Stated problem >>
Turn the data below into a Markdown table with two columns, Row and Data line, giving each non-blank line its own numbered row. Leave the pictures out.

Entries provided >>
>> BEGIN

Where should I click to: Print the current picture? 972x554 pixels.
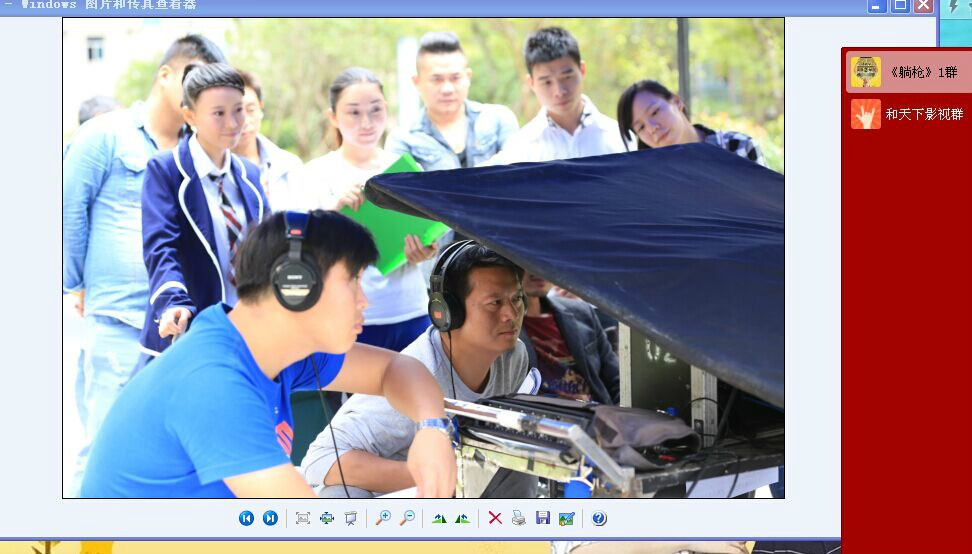[519, 518]
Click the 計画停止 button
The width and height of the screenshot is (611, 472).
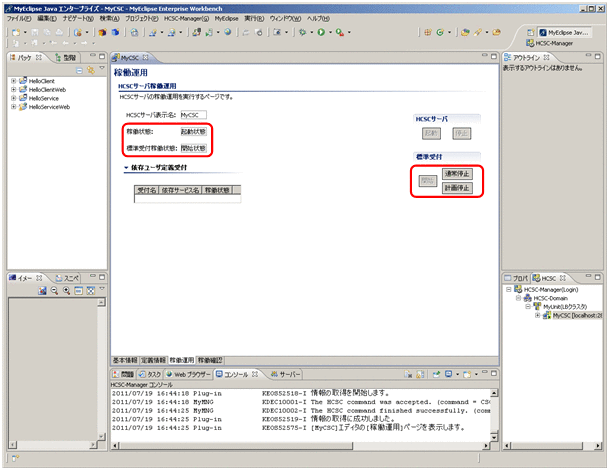455,187
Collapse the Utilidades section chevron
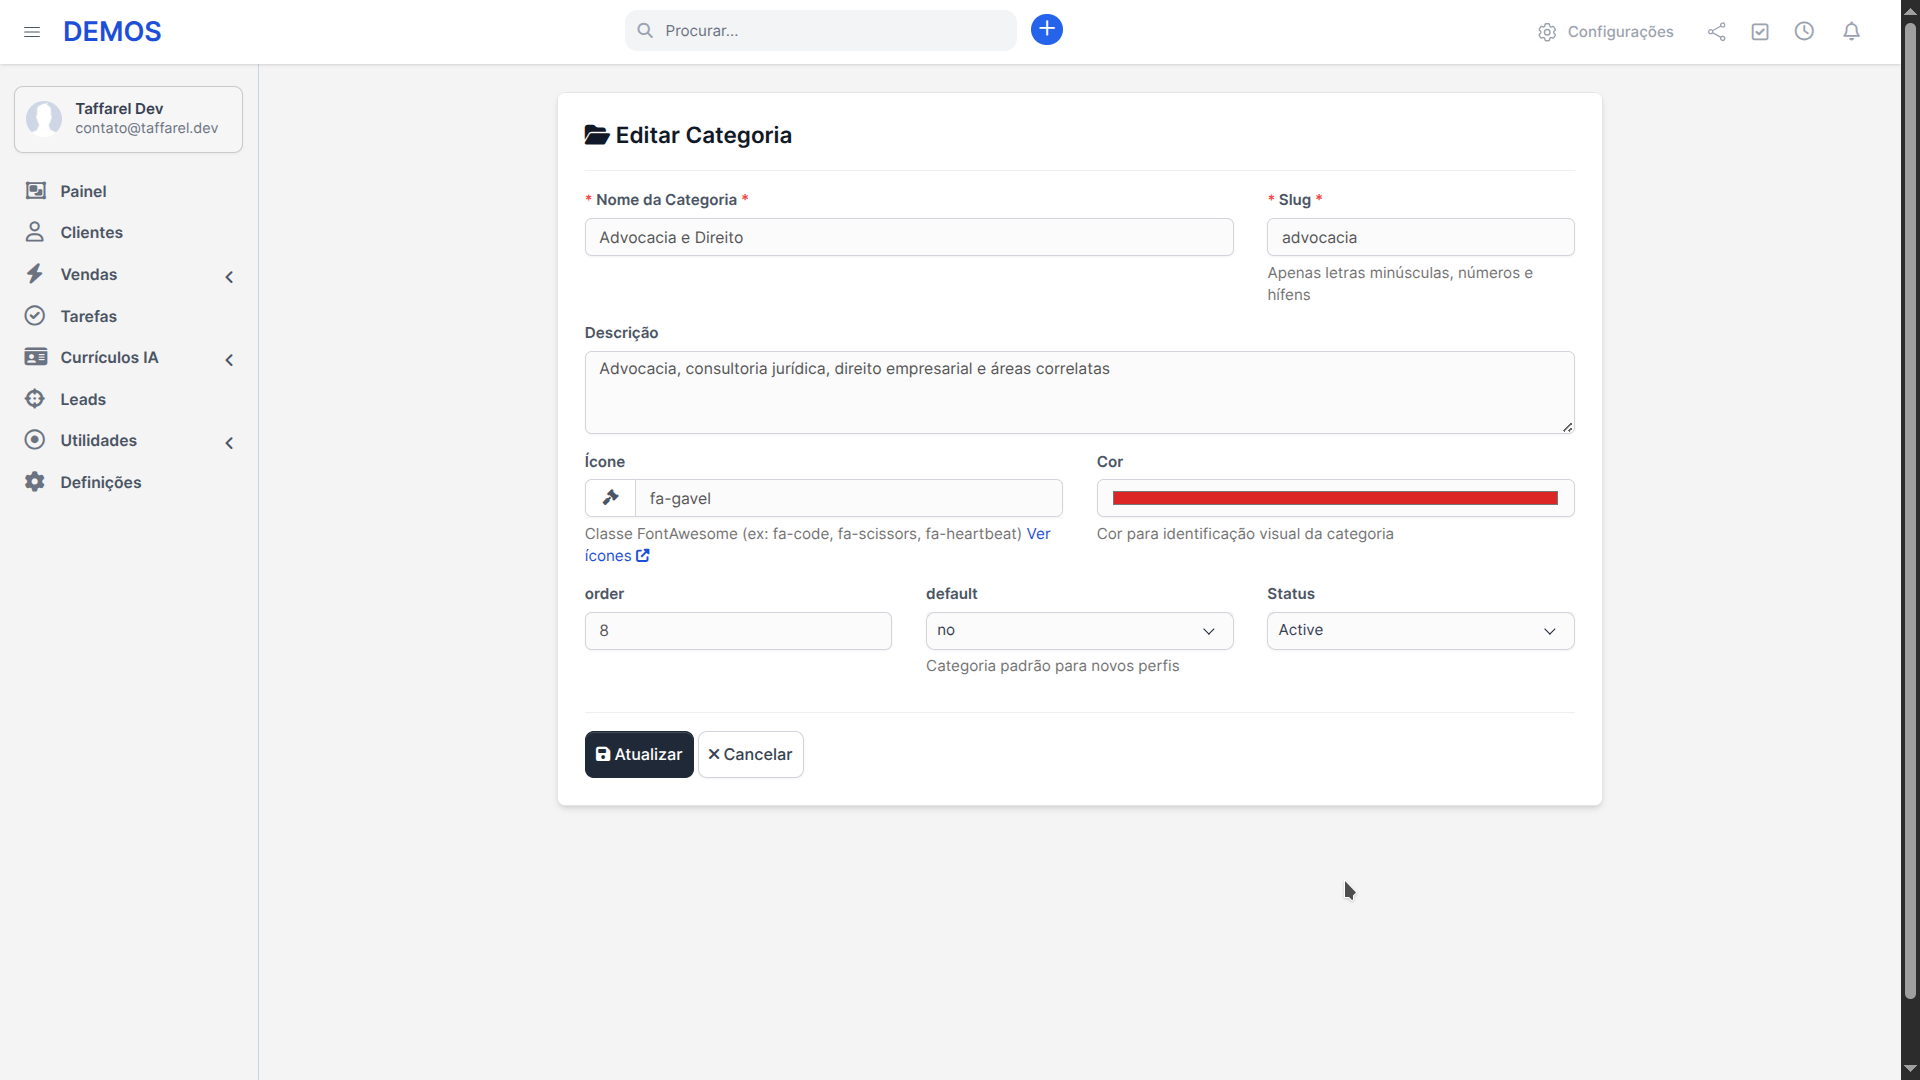Screen dimensions: 1920x1080 click(229, 442)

>> END

Solved exercise >>
| Row | Data line |
|---|---|
| 1 | Where should I click to: Print the current picture? 972x554 pixels. |
| 2 | [519, 518] |
| 3 | Click the 計画停止 button |
| 4 | The width and height of the screenshot is (611, 472). |
| 5 | 455,187 |
| 6 | Collapse the Utilidades section chevron |
| 7 | Screen dimensions: 1920x1080 click(229, 442) |